Set exercise 1: Rewrite the listing below, changing "Click" to "Select" and leaving everything else as it is. Omit the pictures.

Extract to read:

** begin **

Winners and losers

四月 23, 2004

Manfredi La Manna is right to query the general rationale for the concentration of research resources in a few institutions (Letters, April 16). While there may be particular disciplines where there exist clear economies of scale or scope, it is very doubtful whether this applies in the majority of cases. In our own subject, economics, most top-rated work involves applying sophisticated statistical techniques to large datasets that are usually produced by the Office of National Statistics.

Such work can be done at a desktop computer anywhere in the country. There are extremely active researcher networks that enable new work to be presented and discussed whether you are based in London or, in La Manna's case, St Andrews.

The end result of the concentration of funding council money, however, will be that most funded economic research will be conducted at the London School of Economics, Warwick or a handful of other centres. Why? Surely our large higher education sector must be better served by having significant research going on in each major university to feed into the teaching and scholarly environments where most of our students are educated.

** end **

Set exercise 2:
Answer these questions from the letter on research funding above:
(a) What subject do the writers name as their own?
(b) What body usually produces the large datasets?
(c) Where does the letter say most funded economic research will be conducted?

Data records:

** begin **

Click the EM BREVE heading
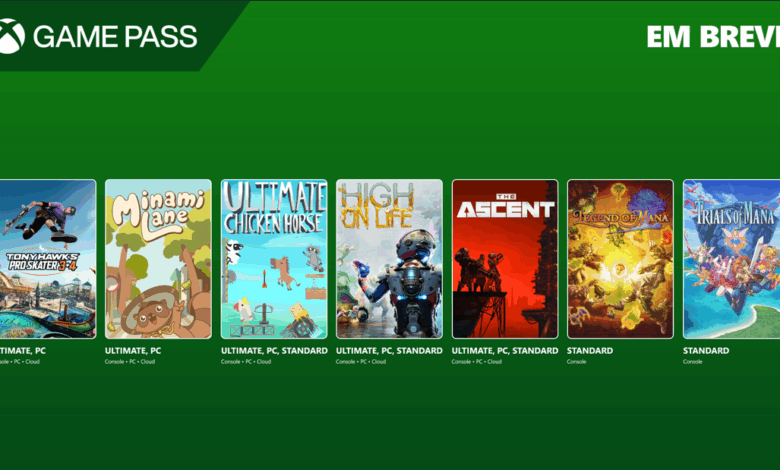780x470 pixels. (713, 37)
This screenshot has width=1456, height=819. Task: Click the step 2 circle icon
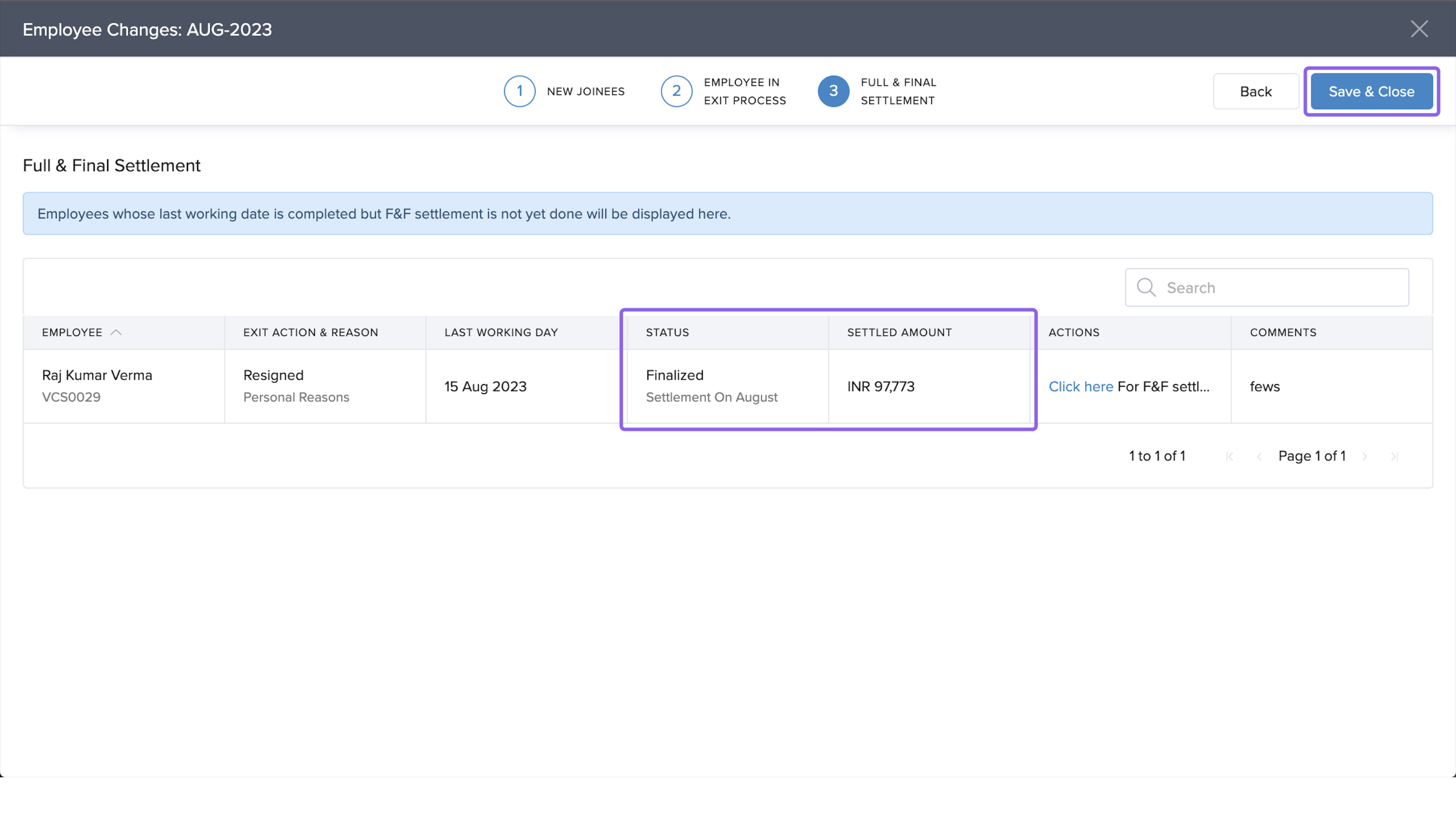pos(676,91)
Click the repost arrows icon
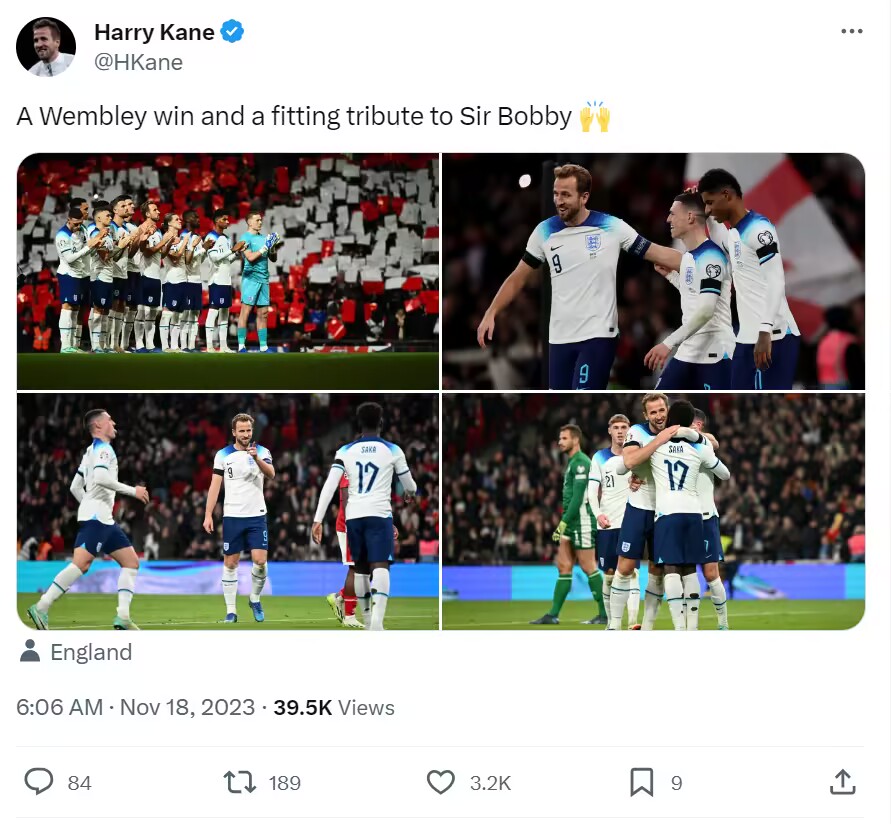Screen dimensions: 891x824 point(240,782)
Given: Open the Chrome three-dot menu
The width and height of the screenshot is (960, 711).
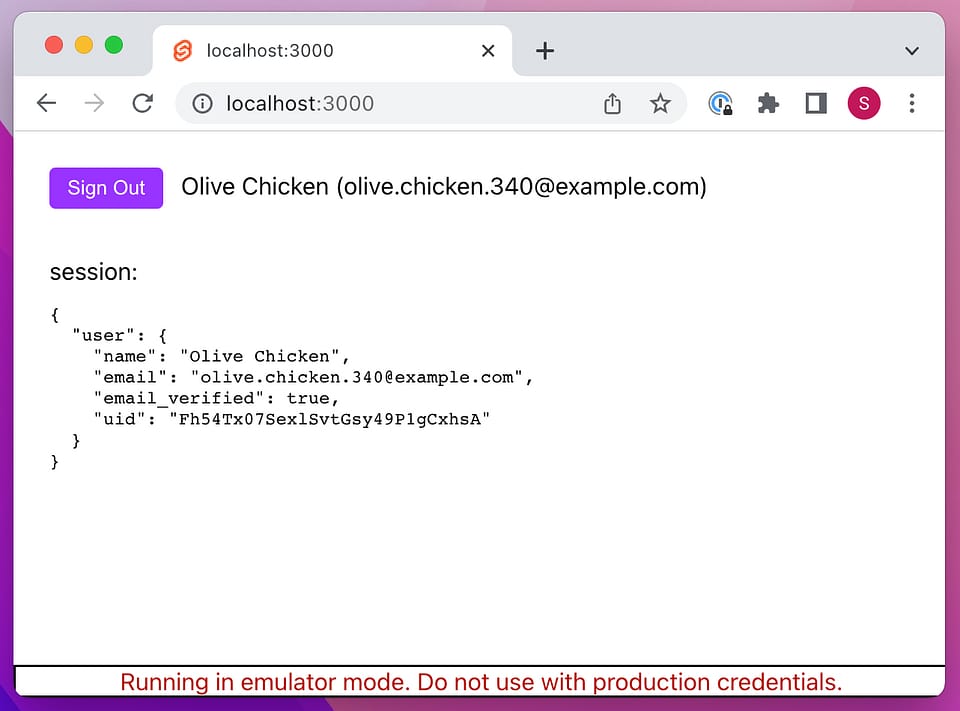Looking at the screenshot, I should 911,103.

** end **

Written response 1:
Select the EM BREVE heading
780x470 pixels. (713, 37)
This screenshot has width=1456, height=819. Task: Select the step 2 circle icon
pos(676,91)
Select the repost arrows icon
Screen dimensions: 891x824 point(240,782)
Given: Open the Chrome three-dot menu
The width and height of the screenshot is (960, 711).
Looking at the screenshot, I should 911,103.

Written response 2:
(a) Economics.
(b) The Office of National Statistics.
(c) At the London School of Economics, Warwick or a handful of other centres.